It’s a captivating claim.  And I’m not saying there isn’t truth in it.  In my world of mystery and limited knowledge and resistance to claiming to understand ultimate things, I have plenty of space to hold two truths together.  And I certainly have no need to disabuse anyone else of their foundations.  But I think the cracks are helpful… because life filters through them.  Because that is how life works – it comes out of other things far more than it does out of nothing.

Years ago, I was at a Discipleship conference that was being run simultaneously to a conference on New Church Development.  I remember at a break I was talking to one of the new church development pastors and I made some very ignorant comment like “it must be nice to start a new church and get to work with a blank slate.  No old culture you need to change but getting to begin things fresh and new.”

He quickly smashed that fiction.  My thoughts that new church development was creation ex nihilo couldn’t be more wrong.  In fact, he said, what you have is no agreement at all on what the slate should be.  Everyone comes with their baggage from other churches, everyone comes with their own vision for what this new thing should be… there is no “out of nothing” but rather “out of many somethings”.  And a culture still needs to grow and be nourished and directed and pruned… and it still has a mind (and minds) of its own.

I hold on to that comment.  I have fallen back on that wisdom time and again because it reveals deep truth to me.  Our lives don’t need someone that can create out of nothing.   I think that way lies the foundations of an oppressive imperial theology that wants to cut it all down and sculpt the world in its own image.  That creation story endorses Missional imperialism.  We bring the blueprint for how it is supposed to be, and you have nothing to offer us.  Let’s make, or imagine, a nothing from which we can create that which is good.  The story of creation ex nihilo horrifies more than claims me.

My life is messy.  My tomorrow seems less than palatable on many fronts than my today.  A thousand tiny neglected threads making the canvas of my life seemingly unravel before me.  In the midst of that story, how powerful for me to hear and remember and take comfort in these words:

“In the beginning when God created the heavens and the earth, the earth was formless void and darkness covered the face of the deep, while a wind from God swept over the face of the waters.”

How many times does this feel like our reality?  Our lives have become formless void… we are living in a darkness from which its hard to imagine hope.  Chaos seems to reign, and the wildness of that life puts our own lives at threat.  Hurricane.
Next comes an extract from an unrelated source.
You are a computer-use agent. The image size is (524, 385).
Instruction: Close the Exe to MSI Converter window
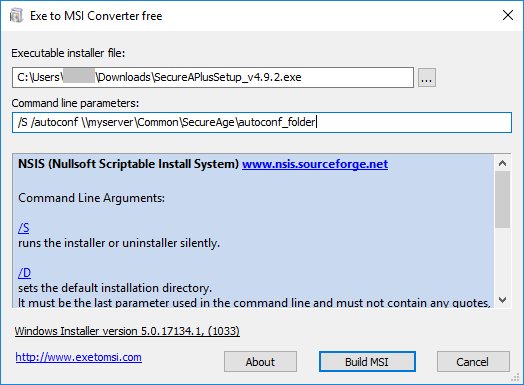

Forest fire.  A cresting river.  These are all signs of abundant life – too abundant for you and for me.  Literally and figuratively we know what it is live in the darkness of the deep where the forces at play in the world are about to blow apart our lives.  Chaff in the wind.

But God’s spirit is blowing over us too: we are not alone.

“Then God said, “Let there be light’”; and there was light. And God saw that the light was good; and God separated the light from darkness.”

In this creation story, we are not only ‘not alone’ but God is in our corner.  God is coaxing up from the abundant powers of this world a sustainable abode for life.  God has “heard us in our distress” and rises to answer with creative activity.  Light, air, boundaried shores of much more static dry land… each in their turn is coaxed out of what already-is to create something good… something more livable, more productive, more unanticipated expectation filled with hope.  And no.. it is not ex nihilo nor even a solo project.  God continually invites creation, the beasts, and then us to help in the task of creating.  This is a group project – from the beginning, a group project about letting life emerge and discerning (separating out / naming and claiming) what is good.

And for this reason and many more, I find a theology of creation ex nihilo no longer helpful for me.  I’m not saying God cannot and did not do such a thing – who am I to claim such knowledge as all of that – but what I’m saying is that it is far more powerful in my life to attend to the witnessed claim that God continues to create from our messiness.  A story of God’s desire, participation, and power to work with creation, with the somethings that we already have that feel.. tattered, torn, and absent of hope. God did this, and God does this still.

God able to work with my baggage… and call it good?  That’s a powerful story I need to hear.  Every. Day.

You are God’s creation friend… you are your creation.  You are the creation of a thousand lives that have formed you in ways good and bad and everything in between.  But never forget… through all that tosses you about – you are not alone.  God is in your corner.  And God is coaxing up from the world of possibilities a place for you to feel… home.  Safe.  Loved.  Partnered.  Important… Good.

Thanks be to God.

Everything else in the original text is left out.